PROBLEM 1: In the reader comments below, what does one commenter call the right response?
PROBLEM 2: From the reader comments below, reproduce the passage starting with "Anonymous | 8/24/2009 - 11:58am" and going on through "read the article.".

EXCERPTED PASSAGE Start Marker

Anonymous | 8/24/2009 - 1:15pm
For what it's worth, I'm also touched by your daughter's courage, clarity, and conviction. Pat yourself many times on the back ''for raising such a great kid.''
Compassion was the right response. You helped the young woman in what initially seemed an urgent situation, and perhaps you also helped her long term. She knew you were upset about the decision she had made, yet you put your feelings aside and put her needs first. One can hope she learned a valuable lesson that night.  
Anonymous | 8/24/2009 - 11:58am
Valerie,
You defintely did the right thing by helping her and showing her compassion. It was obvious that you did not condone what she did. It is hard. Your daughter will also learn about compassion and the value of life because of her friend s abortion.
Anonymous | 8/24/2009 - 11:44am
Thank you for having the courage to tell your story.  It is only through true reconciliation that we will ever be able to protect and nourish all life.  Wishing you the peace of Christ.
Anonymous | 8/24/2009 - 11:06am
Thank you for sharing this heart- wrenching story.  I suspect to some extent, every one of your reactions were shared – sometimes fleeting, sometimes more enduringly – with each of us as we read the article.
So often, the role of the father of the baby in these kinds of stories fits neatly into a paragraph.  He too will need to live his life knowing about the termination of his child’s life.  There is no other way to summarize stories such as these as anything but a tragedy.

EXCERPTED PASSAGE End Marker
EXERCISE DATA Start Marker

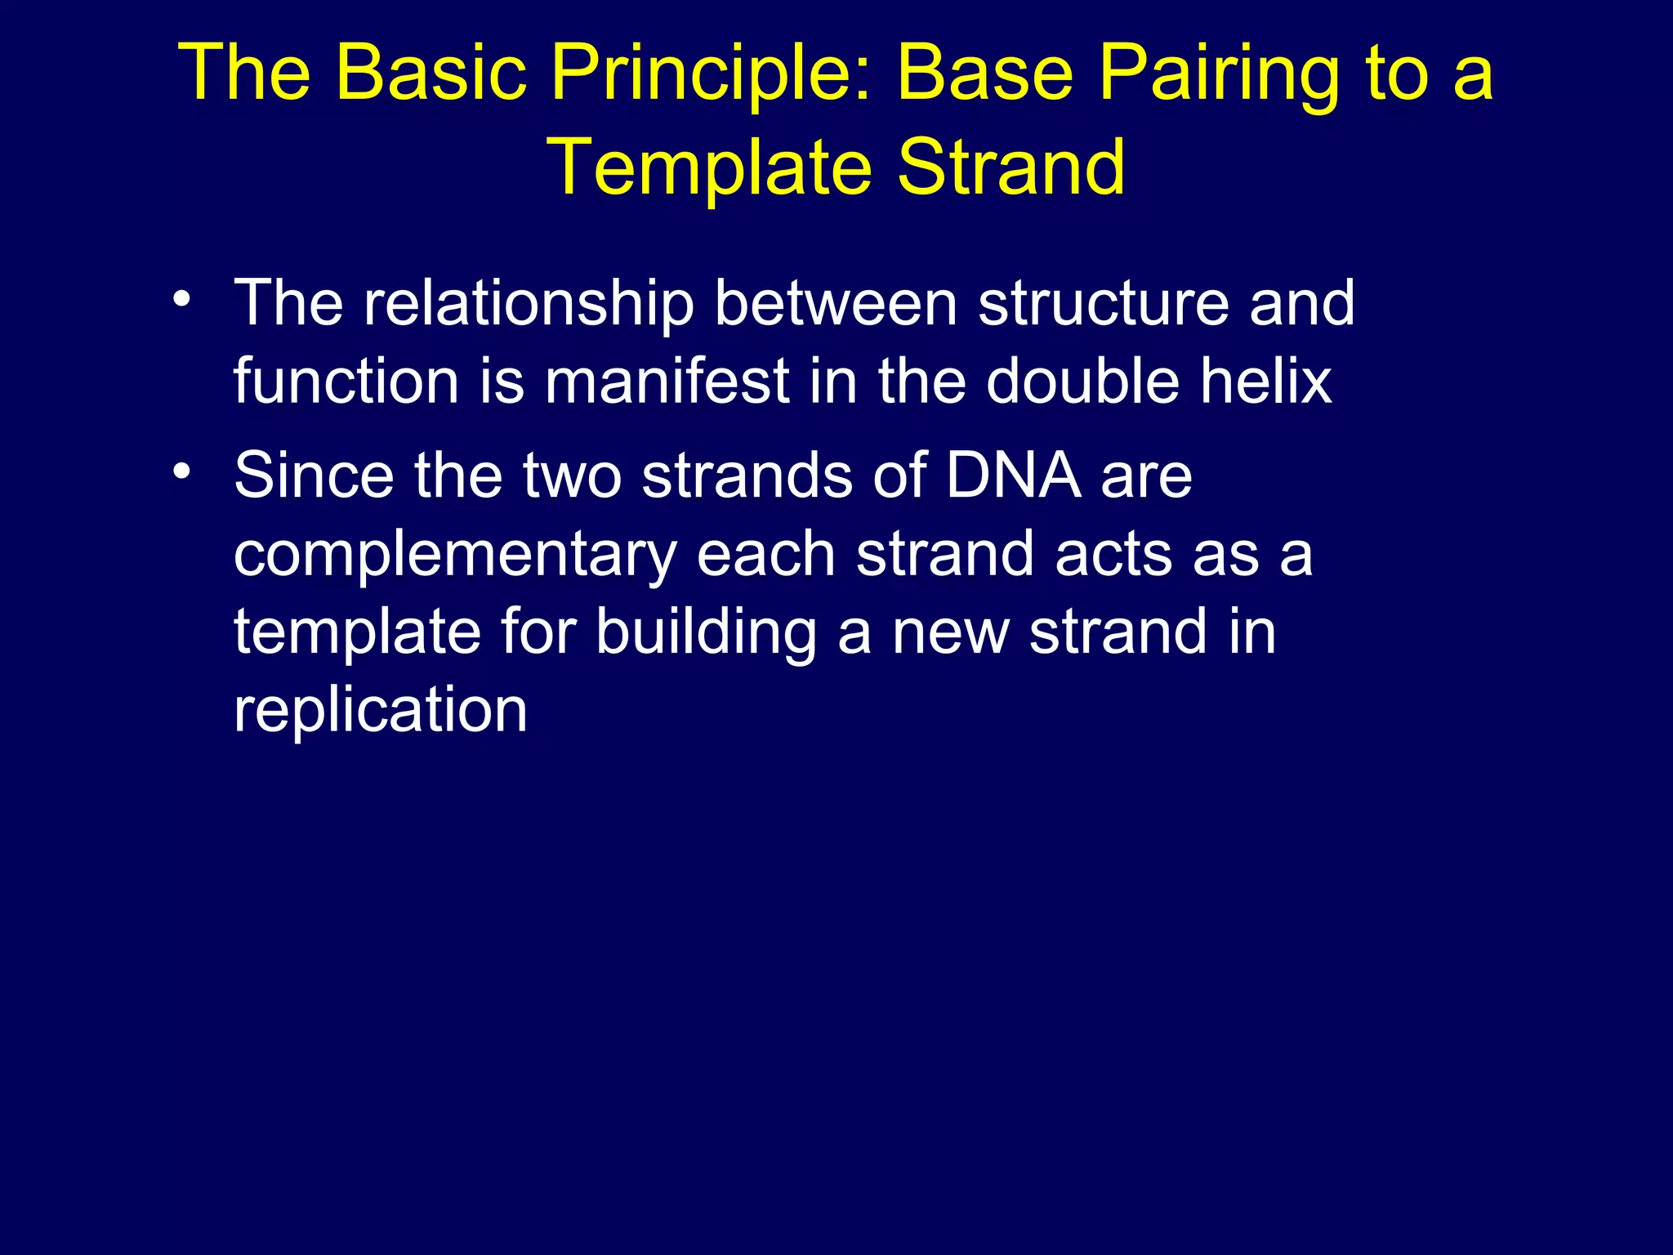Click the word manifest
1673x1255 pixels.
tap(667, 382)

EXERCISE DATA End Marker

PROBLEM SOLUTION 1: Compassion

PROBLEM SOLUTION 2:
Anonymous | 8/24/2009 - 11:58am
Valerie,
You defintely did the right thing by helping her and showing her compassion. It was obvious that you did not condone what she did. It is hard. Your daughter will also learn about compassion and the value of life because of her friend s abortion.
Anonymous | 8/24/2009 - 11:44am
Thank you for having the courage to tell your story.  It is only through true reconciliation that we will ever be able to protect and nourish all life.  Wishing you the peace of Christ.
Anonymous | 8/24/2009 - 11:06am
Thank you for sharing this heart- wrenching story.  I suspect to some extent, every one of your reactions were shared – sometimes fleeting, sometimes more enduringly – with each of us as we read the article.